Places to find second hand libraries?

Hi everyone.

I’m looking to purchase my first sample library and am curious where the best places are online to find second hand deals. As a secondary motivator, I would like to know where I might be able to sell a library in the future if I happen to come across one that I do not end up using. This would allow me to invest my money with more confidence and hopefully give me the freedom to experiment more than otherwise possible.

Any tips or recommendations? Any companies to avoid? What is the best way to find a great library from your experiences?

2 Likes

There are apparently some places/services for this, but the problem with sample libraries (unlike most DAWs and plugins) is that the vast majority of them are non-transferable licenses, so that limits the options quite a bit. :confused:

Makes sense that they wouldn’t want to hand out sample libraries like candy. I just assumed that Kontakt allowed for some form of encryption to prevent forms of piracy.

Anyway, dropping hundreds of dollars for a product that cannot be tested, returned or re-sold is so much of a gamble it makes me quite nervous. I’m leaning toward VSL at this point, which luckily does allow for re-sale, just not on their own forums or Ebay, apparently.

1 Like

I use knobcloud.com, vi-control’s for sale-area and kvr forum’s market for buying second hand libraries. I’ve personally never been scammed but I know people who have. Buying from members who have hundreds of posts on the forums is usually pretty safe, I won’t buy from people with only few posts and I never post a want to buy-post since they’re scammer magnets. on the forums there are usually lists of companies allowing license transfers.

1 Like

Ironically, non-refundable, non-transferable licenses - or any licenses, DRM, or anything like it, for that matter - does very little to prevent piracy. All it does is f*** over the legitimate users, who have to deal with online activations, dongles, rootkits that die along with your licenses if the wrong component in your computer fails, etc…

Add to that, many libraries actually do have cryptography in their DRM, in the form of fingerprints, that can supposedly be decoded from any audio created with the samples, as long as they haven’t been too heavily processed. I suppose it would be annoying for the developers to try to determine whether or not “new” material was rendered before or after the license was transferred, but if they’re really that paranoid about it, that’s their problem. Maybe they shouldn’t be in the software business in the first place?
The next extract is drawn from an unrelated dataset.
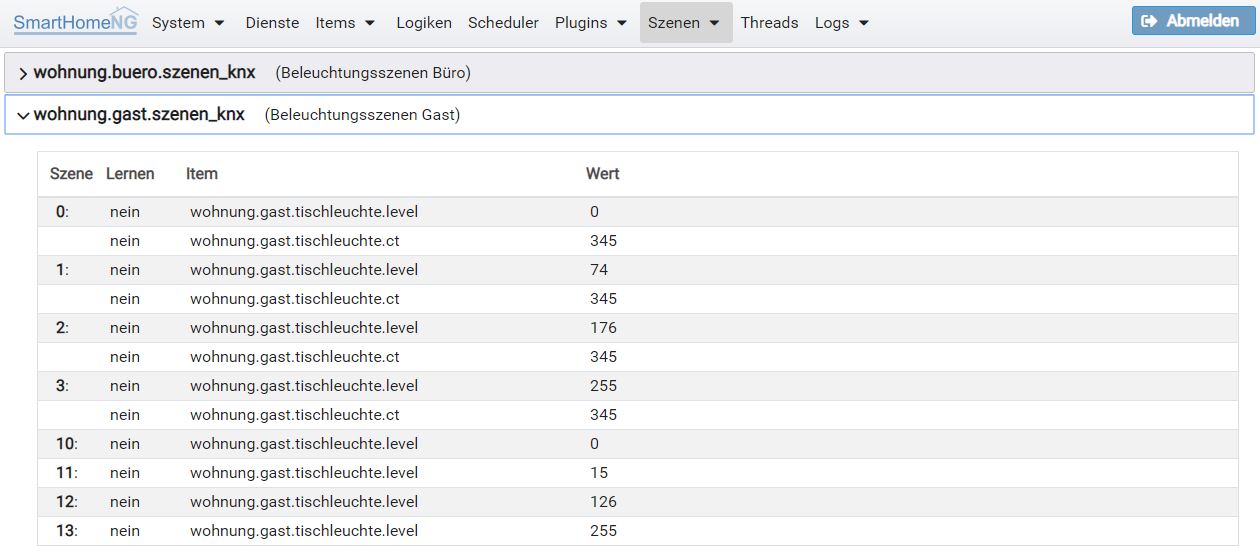Open the Logs dropdown menu

tap(842, 22)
(Sorry about the “attitude,” but all of this really pisses me off sometimes, along with the related obsession with locking everything down, forcing me to use rubbish operating systems that are not really fit for the job… Maybe I’ll just get myself a dedicated hardware recording system, and work with real instruments only eventually. :smiley: )

2 Likes

I was about to go on a rant myself after completing my Yuki Kajiura cover piece the other day. I started that piece trying to use BBCSO, but the articulation set, while plenty there, wouldn’t play the piece right, even with the “improved” performance patch, and the strings somehow get drown out when doing the melody. I really don’t know how others get this library to sound so good.
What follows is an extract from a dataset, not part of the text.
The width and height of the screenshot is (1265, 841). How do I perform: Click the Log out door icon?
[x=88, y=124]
Than, after that didn’t work, I when back to my old workhorse, Cinematic Studios, strings, brass and woodwinds—same result :rage: Soooo, next up was Audio Imperia Aeria for the strings and well, at least the “modern mic” mix sounded a bit better, but again the legato articulation couldn’t quite pull off this simple melody. So then I just opt to write the piece with Dorico and NotePerformer and I’ll be damned, it plays the parts EXACTLY as I expected and envisioned.

The question is why do I keep shelling out $$$$$$ for these supposed top-shelf libraries and never getting to use them because I can’t (or they won’t) perform what I want or expect 90% of the time? Sure, NotePerformer doesn’t have the nice studio hall/Hollywood sound stage audio quality that these other libraries do, but how can a $100 plugin in a notation program perform so much better than these $500-$600 libraries? I

own so many I don’t ever use. I want to get rid of them. I have to keep myself from buying more when one doesn’t give me the right sound, because I’ll probably just get the same result. I think some of these VST makers should offer a 14-day trial period to test whether you really want the library or if the sound doesn’t meet your standards rather than buying it an it having been a waste. Steinberg did this with their Iconica Symphony library for Dorico, which I figured would sound much better than NotePerformer, but the thing wouldn’t even install right, so, good thing I didn’t spend the $600 for it😞

1 Like

I totally agree. I recently made a list of all my obsolete libraries, and it’s LOOONG. 1 library in particular I paid $1000 for [Garritan Strings] and never even used it. It was the first large string library, and only one of it’s kind at the time, but soon there were other better and cheaper options, and since I was only a hobbyist at the time, I didn’t have alot of time for music, so the short time of this library’s heyday passed without notice. I bought alot of Gigasampler libs before it crashed into oblivion as well. I could go on & on about the disappointment of seeing a raving sample library review only to sizzle in regret after buying it.